Isabel n’entendait rien de ces phrases rompues. Raymond les prononçait d’une voix rêveuse et sourde qui n’était pas destinée à frapper des oreilles humaines. Pendant quelques instants il resta silencieusement assis auprès de la jeune femme, tenant toujours sa main entre les siennes ; puis il se leva et se promena de long en large, d’un pas lent et discret et la tête baissée sur la poitrine.

— Vous avez été très-douloureusement affectée par la mort de votre mari ? — dit-il enfin.

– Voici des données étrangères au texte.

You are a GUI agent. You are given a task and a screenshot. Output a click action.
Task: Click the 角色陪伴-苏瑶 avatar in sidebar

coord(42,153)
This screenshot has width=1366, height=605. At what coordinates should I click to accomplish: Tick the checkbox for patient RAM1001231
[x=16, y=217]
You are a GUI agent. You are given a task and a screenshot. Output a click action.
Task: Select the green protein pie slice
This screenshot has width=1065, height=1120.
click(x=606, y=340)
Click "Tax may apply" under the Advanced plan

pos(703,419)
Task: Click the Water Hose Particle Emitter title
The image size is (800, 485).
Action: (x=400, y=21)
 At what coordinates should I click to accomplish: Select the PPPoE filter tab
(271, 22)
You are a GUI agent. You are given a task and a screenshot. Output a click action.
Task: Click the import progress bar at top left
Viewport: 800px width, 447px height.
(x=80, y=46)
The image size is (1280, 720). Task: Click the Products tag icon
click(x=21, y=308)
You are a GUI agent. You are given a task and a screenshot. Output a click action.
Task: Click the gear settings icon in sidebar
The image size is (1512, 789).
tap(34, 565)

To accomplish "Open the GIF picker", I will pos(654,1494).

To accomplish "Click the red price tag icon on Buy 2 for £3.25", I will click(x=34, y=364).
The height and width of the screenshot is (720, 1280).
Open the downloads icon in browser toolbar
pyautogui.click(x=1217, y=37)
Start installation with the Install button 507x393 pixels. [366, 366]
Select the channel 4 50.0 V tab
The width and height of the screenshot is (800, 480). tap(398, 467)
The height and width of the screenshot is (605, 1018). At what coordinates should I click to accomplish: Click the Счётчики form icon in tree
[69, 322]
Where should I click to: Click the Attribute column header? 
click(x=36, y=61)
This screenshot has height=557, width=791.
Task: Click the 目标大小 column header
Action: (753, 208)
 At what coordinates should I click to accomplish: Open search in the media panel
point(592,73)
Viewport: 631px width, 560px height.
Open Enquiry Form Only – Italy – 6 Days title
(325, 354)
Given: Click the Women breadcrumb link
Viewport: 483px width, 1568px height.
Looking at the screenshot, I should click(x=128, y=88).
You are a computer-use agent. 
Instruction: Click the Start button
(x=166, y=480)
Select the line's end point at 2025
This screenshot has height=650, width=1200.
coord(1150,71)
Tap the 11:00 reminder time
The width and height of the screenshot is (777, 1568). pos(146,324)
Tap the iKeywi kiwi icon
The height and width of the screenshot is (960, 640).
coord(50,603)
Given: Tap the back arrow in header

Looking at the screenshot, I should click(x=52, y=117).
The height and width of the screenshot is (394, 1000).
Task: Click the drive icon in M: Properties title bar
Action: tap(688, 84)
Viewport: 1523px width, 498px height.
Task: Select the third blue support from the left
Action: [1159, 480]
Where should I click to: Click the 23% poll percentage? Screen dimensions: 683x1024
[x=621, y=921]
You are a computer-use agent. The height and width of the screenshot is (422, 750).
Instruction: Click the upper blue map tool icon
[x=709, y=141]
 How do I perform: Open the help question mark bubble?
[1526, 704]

Isabel se remit à pleurer à cette question, — larmes nerveuses, qui, peut-être, ne signifiaient pas beaucoup.

— Oh ! beaucoup… beaucoup… — répondit-elle. — Je sais que je ne me suis pas conduite aussi bien que je l’aurais dû, et maintenant il est trop tard pour que je lui en demande pardon.

— Vous l’aimiez beaucoup, sans doute ?

Isabel rougit légèrement ; puis elle répondit en hésitant un peu :

— Il était très-bon pour moi et je… je m’efforçais toujours… presque toujours… de m’en montrer reconnaissante, — ajouta-t-elle, en se souvenant avec remords de ces moments de révolte pendant lesquels elle avait détesté son mari parce qu’il mangeait des oignons et qu’il portait des bottines fabriquées à Graybridge.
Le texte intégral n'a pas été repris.